Start by asking these and other similar questions:
What happens if your primary funder gives less next year?
What programs become unsustainable if public benefits decline?
Does your team understand what’s changing, and have you clarified your response?
These aren’t theoretical questions. They’re strategic priorities for the next two quarters and beyond.
What to Do Now. With Intention
1. Revisit your strategic plan with urgency.
Pull it off the shelf. Don’t wait for your next board retreat. Does it reflect current realities: increased service demand, tighter funding, and policy risk? If it’s too rigid or outdated, adjust it now. A static plan won’t hold up in a shifting landscape.
2. Scenario plan for real demand shifts.
Pull out your projections for the next few quarters. Don’t just adjust for inflation, model what happens if service demand jumps by 10–20%. Where’s the strain? What could you scale up fast, and what would break under pressure?
3. Reassess your funding mix.
If excise tax hikes make some foundations more conservative, are you exposed? Start flagging which funding relationships might shift. Look at donor trends, too, especially if your base skews toward those affected by the compensation tax or low-level deduction cap. Diversification isn’t a buzzword here; it’s a buffer.
4. Model worst-case funding scenarios.
What happens if your largest grant is reduced by 25%? Or if government reimbursements slow? Build a version of your 2026 budget that includes those stressors so you’re not caught flat-footed.
5. Evaluate program capacity against likely public assistance cuts.
If your organization supports basic needs such as food, housing, or health, anticipate more people showing up. What can you scale? What will need to wait?

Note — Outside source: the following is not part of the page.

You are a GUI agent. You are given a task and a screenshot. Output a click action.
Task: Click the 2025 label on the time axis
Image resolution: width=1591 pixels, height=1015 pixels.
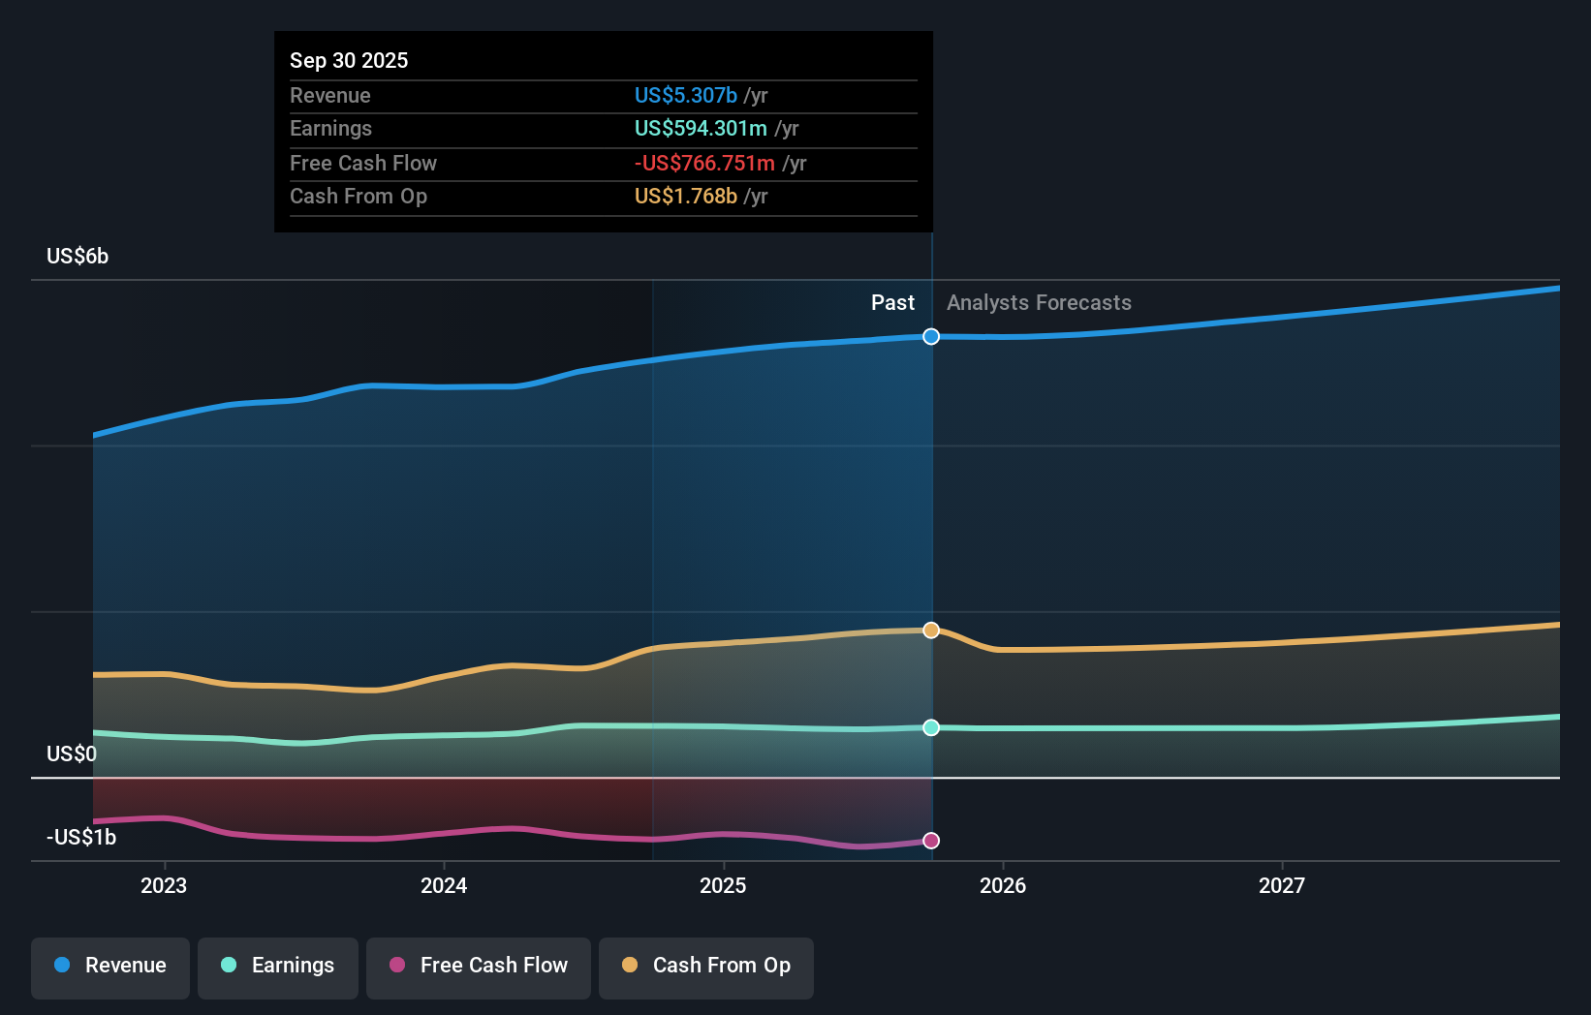pyautogui.click(x=724, y=885)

Create tiers of response based on resource availability.
6. Identify internal risks and decision-making bottlenecks.
If your ED, CFO, or development director left tomorrow, how fast could you adapt? Do you have clear authority and workflows for financial triage, external messaging, and advocacy? Now’s the time to tighten those systems.
7. Map out your advocacy stance.
You don’t need to be a lobbying organization to have a point of view. Clarify what issues matter most to your mission. Consider joining coalitions or making space for public education work. Even if you're not taking a stand, understand the ground you're standing on.
8. Strengthen your policy awareness.
If your work touches advocacy, organizing, or policy, read the fine print. The expanded authority to revoke tax-exempt status carries serious implications. Make sure you understand how this law intersects with your legal and communications strategies. If your org hasn’t done a compliance check-in lately, now would be smart.
9. Reposition internally and externally.
This isn’t just a board-level conversation. Your staff, funders, and partners should understand how these shifts affect your strategy. Get clear on what you will prioritize, where you might pause, and what support you'll need. Alignment now prevents chaos later.
10. Plan for strategic communications, not just services.
As the policy climate changes, stakeholders will have questions. Funders will want clarity. Staff will need direction. Have talking points and public messages ready. Don’t be reactive
The fallout from OBBBA won’t happen all at once. It’ll come slowly. Less grant flexibility here, more demand there, and eventually, a moment when your plan either flexes or falters. Plan like you know it’s coming. Because it is. Strategy isn’t about guessing the future. It’s about preparing to act when the moment shifts. Start now, while you still have room to move with intention.